Return each line of the data below that contains the string "link".

Extracted records:
▼▼▼
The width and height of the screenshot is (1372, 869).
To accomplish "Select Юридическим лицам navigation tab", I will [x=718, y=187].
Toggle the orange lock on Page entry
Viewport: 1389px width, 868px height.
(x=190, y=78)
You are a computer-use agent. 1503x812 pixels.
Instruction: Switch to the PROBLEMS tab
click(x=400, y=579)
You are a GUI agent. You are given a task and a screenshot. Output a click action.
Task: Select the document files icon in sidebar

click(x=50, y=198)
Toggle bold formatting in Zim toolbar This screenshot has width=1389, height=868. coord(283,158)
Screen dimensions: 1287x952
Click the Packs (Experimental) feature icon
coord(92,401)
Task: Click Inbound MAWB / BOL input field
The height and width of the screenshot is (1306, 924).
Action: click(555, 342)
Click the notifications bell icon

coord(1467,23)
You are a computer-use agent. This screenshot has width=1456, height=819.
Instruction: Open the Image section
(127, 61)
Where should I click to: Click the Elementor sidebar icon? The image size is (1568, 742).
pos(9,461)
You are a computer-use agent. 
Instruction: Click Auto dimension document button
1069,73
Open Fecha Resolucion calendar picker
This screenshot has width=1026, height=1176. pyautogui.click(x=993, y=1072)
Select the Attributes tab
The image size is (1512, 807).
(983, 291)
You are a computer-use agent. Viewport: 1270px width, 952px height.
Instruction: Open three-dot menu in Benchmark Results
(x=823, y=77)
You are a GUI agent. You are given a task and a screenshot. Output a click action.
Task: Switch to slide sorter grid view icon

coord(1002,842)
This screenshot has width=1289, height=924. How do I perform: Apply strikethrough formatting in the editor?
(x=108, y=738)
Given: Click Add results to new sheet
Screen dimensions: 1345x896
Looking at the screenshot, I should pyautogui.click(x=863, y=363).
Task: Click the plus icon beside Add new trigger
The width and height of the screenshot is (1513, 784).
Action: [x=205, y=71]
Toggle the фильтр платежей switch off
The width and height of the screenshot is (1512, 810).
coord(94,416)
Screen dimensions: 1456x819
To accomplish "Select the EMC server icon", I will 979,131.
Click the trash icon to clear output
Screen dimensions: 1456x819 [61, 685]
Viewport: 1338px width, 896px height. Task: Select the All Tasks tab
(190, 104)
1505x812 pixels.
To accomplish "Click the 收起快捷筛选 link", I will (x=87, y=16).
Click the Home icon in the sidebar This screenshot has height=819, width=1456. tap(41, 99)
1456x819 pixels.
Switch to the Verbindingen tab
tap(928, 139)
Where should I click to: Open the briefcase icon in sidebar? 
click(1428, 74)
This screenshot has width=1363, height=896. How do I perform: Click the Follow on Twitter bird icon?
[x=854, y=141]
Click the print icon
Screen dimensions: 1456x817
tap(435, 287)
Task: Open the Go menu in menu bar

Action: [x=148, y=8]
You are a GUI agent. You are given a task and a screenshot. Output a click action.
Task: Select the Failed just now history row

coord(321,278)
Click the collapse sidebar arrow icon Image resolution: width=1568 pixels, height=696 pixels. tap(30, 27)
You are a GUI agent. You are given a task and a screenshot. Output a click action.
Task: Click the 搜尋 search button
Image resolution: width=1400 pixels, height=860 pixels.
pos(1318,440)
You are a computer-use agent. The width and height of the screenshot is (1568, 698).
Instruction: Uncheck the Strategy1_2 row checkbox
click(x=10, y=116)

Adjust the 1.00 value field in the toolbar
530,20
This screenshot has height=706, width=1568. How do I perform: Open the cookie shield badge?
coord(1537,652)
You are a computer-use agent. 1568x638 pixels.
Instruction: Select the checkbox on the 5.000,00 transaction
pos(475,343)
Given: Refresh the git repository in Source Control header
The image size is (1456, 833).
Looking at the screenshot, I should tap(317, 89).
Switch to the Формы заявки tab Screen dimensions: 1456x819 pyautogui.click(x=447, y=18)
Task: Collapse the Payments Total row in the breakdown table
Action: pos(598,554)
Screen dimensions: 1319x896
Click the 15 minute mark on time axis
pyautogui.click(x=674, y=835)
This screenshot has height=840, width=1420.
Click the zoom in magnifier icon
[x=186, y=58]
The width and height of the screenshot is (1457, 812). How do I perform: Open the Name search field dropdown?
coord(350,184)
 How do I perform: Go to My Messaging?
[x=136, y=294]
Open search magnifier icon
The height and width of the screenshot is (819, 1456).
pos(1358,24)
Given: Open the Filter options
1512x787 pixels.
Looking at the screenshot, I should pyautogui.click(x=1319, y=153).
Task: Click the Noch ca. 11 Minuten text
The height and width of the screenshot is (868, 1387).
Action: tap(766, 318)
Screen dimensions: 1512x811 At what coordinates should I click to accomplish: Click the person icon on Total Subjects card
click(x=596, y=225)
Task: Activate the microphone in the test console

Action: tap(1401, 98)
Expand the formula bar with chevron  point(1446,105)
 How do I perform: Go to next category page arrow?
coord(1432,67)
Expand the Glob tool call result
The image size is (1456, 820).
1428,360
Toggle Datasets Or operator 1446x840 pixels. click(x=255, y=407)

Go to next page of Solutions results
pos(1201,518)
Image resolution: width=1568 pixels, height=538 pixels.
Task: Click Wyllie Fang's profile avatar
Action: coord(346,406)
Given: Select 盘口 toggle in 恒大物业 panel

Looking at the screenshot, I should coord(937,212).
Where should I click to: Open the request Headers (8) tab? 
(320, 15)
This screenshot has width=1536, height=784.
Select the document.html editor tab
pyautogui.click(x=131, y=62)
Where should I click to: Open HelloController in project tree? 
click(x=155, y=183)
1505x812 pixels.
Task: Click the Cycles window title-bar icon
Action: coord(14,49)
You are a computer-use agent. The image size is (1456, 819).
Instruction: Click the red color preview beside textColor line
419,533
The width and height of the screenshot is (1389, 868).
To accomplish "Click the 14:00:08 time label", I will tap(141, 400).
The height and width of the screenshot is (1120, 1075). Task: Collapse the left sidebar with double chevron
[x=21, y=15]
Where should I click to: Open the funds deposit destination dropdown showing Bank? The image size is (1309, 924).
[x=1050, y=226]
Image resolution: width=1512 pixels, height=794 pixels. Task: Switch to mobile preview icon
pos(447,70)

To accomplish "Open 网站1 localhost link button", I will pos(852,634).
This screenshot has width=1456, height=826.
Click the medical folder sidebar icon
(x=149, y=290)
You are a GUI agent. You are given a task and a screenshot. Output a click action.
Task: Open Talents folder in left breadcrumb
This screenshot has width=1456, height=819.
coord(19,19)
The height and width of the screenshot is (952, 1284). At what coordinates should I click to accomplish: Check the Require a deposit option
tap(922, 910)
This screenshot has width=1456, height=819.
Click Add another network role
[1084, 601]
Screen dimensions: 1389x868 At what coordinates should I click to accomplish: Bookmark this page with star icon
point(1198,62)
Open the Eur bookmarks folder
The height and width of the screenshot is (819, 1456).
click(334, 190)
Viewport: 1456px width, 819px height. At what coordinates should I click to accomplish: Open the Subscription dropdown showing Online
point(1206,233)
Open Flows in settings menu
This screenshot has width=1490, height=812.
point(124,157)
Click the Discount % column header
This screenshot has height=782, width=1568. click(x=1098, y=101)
▲▲▲
EXERCISE OUTPUT:
To accomplish "Click the 收起快捷筛选 link", I will (x=87, y=16).
To accomplish "Open 网站1 localhost link button", I will pos(852,634).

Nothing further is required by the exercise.